* PROMPT
Identify, in the records below, every line where the string "computer" appears, and copy each such line.

-- MATERIAL TO PROCESS follows --

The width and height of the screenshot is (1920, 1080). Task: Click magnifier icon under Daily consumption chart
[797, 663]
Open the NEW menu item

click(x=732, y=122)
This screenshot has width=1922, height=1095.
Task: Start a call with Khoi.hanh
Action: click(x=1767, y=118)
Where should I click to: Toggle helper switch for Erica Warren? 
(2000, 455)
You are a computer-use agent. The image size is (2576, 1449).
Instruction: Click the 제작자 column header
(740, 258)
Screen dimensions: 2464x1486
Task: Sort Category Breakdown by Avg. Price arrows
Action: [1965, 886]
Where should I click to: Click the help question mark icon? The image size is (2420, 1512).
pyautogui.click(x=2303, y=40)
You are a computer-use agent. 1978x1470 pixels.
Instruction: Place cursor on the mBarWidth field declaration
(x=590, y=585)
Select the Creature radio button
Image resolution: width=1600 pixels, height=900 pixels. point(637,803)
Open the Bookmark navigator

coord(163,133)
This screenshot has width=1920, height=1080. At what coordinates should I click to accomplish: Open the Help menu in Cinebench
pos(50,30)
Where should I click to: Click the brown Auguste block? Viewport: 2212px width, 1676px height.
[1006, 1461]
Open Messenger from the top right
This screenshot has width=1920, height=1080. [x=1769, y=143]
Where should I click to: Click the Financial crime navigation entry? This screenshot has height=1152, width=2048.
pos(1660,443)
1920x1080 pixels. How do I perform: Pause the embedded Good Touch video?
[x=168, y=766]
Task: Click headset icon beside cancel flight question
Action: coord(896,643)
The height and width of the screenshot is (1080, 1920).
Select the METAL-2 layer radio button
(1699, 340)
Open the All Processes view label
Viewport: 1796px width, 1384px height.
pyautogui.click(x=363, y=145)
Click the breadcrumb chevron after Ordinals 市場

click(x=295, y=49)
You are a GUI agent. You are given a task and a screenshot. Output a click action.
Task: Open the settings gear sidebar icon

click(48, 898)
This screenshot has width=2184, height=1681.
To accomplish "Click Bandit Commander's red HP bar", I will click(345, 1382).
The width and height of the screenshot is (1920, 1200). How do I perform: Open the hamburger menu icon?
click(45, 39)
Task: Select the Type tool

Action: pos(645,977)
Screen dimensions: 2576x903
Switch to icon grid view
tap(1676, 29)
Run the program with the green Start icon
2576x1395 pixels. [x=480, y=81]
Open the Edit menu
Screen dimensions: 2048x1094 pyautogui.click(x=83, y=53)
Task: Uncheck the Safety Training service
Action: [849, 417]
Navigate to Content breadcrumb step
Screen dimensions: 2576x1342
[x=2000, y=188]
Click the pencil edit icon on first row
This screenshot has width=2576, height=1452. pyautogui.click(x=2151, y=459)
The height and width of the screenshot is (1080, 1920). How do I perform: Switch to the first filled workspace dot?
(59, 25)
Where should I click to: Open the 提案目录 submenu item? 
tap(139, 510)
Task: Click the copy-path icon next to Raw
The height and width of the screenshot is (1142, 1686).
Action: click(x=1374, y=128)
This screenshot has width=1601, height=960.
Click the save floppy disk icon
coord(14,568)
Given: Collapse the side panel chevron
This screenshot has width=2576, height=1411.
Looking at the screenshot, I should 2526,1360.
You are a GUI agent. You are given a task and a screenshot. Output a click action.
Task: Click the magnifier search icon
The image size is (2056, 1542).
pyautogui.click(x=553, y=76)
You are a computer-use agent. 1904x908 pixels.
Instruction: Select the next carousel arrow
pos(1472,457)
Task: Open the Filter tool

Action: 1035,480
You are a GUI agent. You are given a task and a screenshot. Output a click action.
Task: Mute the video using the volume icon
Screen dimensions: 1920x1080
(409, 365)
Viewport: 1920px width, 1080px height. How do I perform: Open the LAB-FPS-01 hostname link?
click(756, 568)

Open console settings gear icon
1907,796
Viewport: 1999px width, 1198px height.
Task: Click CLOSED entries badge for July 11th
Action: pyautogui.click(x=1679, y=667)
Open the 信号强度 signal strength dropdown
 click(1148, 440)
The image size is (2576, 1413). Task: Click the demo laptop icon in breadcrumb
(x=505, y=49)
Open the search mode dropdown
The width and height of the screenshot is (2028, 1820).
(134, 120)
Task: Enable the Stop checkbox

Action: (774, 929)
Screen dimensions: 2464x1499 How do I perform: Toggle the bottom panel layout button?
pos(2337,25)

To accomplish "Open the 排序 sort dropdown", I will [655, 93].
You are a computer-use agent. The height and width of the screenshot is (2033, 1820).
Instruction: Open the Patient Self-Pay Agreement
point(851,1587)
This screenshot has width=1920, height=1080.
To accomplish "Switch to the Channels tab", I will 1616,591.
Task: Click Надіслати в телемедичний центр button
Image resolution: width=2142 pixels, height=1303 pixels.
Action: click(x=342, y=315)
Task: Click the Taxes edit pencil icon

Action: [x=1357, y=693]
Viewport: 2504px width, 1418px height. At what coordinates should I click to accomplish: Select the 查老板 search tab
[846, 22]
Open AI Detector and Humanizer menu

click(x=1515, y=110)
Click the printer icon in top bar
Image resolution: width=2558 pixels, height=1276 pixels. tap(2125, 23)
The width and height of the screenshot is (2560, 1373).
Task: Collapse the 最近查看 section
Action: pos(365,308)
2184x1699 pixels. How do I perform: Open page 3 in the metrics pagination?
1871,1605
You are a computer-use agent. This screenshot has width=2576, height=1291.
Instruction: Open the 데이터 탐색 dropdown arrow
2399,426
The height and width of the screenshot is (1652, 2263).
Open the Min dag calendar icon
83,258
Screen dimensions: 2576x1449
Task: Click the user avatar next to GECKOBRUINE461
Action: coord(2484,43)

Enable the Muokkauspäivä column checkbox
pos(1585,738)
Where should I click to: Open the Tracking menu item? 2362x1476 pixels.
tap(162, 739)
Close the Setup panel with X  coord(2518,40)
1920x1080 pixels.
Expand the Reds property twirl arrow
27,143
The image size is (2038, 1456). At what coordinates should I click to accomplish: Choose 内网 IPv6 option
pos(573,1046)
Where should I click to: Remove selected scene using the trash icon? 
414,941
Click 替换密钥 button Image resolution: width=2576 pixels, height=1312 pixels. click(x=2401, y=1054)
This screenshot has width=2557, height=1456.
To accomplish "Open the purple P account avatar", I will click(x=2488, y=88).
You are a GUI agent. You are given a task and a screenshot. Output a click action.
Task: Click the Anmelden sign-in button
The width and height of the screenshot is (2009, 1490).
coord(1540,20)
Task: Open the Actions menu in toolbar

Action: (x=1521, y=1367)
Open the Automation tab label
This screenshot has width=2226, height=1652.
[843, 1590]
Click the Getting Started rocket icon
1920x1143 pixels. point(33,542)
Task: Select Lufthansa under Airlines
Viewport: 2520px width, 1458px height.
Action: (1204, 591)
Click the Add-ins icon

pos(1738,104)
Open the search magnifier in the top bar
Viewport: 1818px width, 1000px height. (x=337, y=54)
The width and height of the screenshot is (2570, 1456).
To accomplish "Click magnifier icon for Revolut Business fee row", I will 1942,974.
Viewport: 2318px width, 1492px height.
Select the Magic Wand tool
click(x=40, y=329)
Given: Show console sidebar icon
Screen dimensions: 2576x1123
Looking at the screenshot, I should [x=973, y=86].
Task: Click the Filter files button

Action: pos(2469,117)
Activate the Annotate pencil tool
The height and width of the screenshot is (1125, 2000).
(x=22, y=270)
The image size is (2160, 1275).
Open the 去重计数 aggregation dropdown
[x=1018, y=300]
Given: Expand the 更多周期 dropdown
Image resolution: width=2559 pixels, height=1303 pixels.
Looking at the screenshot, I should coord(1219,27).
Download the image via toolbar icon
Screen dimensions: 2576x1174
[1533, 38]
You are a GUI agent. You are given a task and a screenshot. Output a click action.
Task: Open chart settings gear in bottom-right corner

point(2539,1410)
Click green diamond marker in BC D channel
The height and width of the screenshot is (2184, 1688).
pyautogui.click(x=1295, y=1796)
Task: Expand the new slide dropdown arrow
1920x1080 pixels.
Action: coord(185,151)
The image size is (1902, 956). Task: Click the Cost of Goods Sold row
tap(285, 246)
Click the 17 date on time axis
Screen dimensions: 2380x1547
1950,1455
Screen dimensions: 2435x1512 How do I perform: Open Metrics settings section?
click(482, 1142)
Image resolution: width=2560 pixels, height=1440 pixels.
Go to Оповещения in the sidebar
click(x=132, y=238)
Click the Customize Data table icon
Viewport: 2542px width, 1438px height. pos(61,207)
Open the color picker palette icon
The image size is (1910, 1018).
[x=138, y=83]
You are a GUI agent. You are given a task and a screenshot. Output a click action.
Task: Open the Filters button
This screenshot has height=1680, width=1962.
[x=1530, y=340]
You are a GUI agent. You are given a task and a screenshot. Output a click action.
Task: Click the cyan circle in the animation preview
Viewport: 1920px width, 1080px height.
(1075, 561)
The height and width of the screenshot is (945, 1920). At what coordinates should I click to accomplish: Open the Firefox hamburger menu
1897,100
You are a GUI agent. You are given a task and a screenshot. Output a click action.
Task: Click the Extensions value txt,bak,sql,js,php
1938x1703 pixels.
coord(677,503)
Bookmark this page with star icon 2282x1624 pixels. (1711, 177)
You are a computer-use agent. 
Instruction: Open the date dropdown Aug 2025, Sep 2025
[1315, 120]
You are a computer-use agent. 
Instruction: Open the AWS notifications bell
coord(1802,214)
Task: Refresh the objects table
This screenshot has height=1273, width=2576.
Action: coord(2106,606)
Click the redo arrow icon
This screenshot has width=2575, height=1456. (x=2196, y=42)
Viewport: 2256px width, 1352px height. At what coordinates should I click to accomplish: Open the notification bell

-- MATERIAL TO PROCESS concluded --

* ANSWER BOX
You are a computer-use agent. The image size is (2576, 1449).
You are a computer-use agent. 1978x1470 pixels.
You are a computer-use agent. 1904x908 pixels.
You are a computer-use agent. The height and width of the screenshot is (2033, 1820).
You are a computer-use agent. This screenshot has width=2576, height=1291.
You are a computer-use agent. 
You are a computer-use agent. 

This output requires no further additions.